In California around 70-75% of all the votes are counted on election night. The remaining votes are VBM ballots returned on election day, provisional ballots, and damaged ballots that need to be examined to see if they are valid. In 2012, Democrats in California improved their results in the post election day counting. It was across the board and the gains were often substantial. Republicans lost several districts in post-election day counting. It wasn’t the same in the 2014 primary, however, and Republicans gained in most post-election day counting.
I tracked the post-election day count in 31 races that people thought might be competitive. Those included 14 congressional, 13 assembly, and 4 state senate races. Democrats did better in 30 of them in the post-election day ballot count. The lone exception was CA-3. There is still one California county which hasn’t finished counting and that county is partially in CA-3. It’s a Democratic leaning county which is divided between CA-3 and CA-5. So it’s possible that Democrats might do better in every competitive contest.

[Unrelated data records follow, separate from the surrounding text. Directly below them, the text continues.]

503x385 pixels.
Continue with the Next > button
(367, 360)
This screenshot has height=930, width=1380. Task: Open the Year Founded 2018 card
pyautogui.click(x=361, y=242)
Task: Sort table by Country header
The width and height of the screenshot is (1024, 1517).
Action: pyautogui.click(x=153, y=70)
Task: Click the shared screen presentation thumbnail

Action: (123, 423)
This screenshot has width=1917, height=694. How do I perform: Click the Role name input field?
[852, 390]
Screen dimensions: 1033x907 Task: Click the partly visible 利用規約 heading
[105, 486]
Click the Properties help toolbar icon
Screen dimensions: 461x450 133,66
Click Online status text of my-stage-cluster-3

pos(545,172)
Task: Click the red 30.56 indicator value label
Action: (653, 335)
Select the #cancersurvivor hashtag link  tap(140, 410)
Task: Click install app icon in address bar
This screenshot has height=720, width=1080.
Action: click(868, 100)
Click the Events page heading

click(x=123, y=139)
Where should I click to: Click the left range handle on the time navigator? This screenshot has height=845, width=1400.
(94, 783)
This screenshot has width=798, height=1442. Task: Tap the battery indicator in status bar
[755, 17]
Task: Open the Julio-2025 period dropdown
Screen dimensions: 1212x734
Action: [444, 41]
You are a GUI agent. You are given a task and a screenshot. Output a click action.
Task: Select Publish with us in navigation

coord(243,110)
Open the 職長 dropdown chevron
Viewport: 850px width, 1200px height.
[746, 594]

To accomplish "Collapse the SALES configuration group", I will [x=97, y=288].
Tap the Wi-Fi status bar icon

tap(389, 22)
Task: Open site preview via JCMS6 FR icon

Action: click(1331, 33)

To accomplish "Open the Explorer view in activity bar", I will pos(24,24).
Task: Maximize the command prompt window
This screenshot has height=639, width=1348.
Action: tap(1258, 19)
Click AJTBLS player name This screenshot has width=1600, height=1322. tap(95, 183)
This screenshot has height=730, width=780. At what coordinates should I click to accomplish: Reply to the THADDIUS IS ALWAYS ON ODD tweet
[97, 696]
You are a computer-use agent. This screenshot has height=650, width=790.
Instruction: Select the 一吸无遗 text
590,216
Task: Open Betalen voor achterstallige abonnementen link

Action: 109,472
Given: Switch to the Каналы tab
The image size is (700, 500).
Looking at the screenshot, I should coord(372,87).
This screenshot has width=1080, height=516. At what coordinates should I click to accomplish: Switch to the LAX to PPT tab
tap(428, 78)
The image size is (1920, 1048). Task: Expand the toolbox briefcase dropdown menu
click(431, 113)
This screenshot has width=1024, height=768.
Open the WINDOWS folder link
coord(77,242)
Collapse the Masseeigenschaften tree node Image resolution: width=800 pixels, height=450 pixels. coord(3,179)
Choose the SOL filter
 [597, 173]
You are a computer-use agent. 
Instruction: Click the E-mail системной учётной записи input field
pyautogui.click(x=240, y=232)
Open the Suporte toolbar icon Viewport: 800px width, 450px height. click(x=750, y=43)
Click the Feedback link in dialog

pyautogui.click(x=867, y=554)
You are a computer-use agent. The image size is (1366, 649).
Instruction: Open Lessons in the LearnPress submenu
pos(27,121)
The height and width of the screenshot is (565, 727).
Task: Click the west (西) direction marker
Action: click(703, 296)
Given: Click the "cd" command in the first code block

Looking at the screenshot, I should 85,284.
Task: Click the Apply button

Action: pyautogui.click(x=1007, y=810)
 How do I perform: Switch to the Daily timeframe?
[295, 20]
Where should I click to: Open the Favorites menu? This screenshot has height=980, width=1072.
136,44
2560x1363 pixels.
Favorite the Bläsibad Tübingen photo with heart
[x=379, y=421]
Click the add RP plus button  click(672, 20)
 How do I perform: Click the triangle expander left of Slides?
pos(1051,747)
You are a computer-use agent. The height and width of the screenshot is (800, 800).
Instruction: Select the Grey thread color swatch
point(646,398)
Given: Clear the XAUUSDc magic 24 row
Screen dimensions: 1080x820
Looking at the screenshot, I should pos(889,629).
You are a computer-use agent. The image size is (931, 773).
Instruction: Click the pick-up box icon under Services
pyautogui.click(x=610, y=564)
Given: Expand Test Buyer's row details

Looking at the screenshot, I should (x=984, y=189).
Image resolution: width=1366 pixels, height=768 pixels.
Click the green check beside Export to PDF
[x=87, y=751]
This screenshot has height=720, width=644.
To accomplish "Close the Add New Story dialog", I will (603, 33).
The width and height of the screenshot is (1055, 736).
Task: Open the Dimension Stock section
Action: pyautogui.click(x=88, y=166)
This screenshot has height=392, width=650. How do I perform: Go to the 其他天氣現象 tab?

How much Democrats did better varied widely. In AD-57, the Democrat got 51.8% of the post-election vote after getting 51.4% on election day. At the other end was AD-32. The Democrat had 53.1% on election night, but got 64.9% in post-election day ballots. Democrats had the biggest post-election day improvement in CA-7, 16, 21, 26, 41, and 52. Coincidentally, they trailed in 4 of those districts and led by a small amount in a fifth. As with 2012, Democrats post-election day never changed the lead more than 4.0%. So the rule of thumb that a Republican who has 52.0% or better on election night wins held. There were 3 congressional districts and 2 assembly districts where the Republican led, but had less than 52.0% on election night. The GOP lost all 3 congressional districts, but won both of the assembly districts.
People have theorized that Democrats do better post-election day because they are far more likely to turn in their VBM ballot on election day than Republicans. I’m not entirely sure why this would be the case, but it’s as good a theory as any. What we should keep in mind for 2016 is that any Republican under 52.0% on election night is in danger of losing.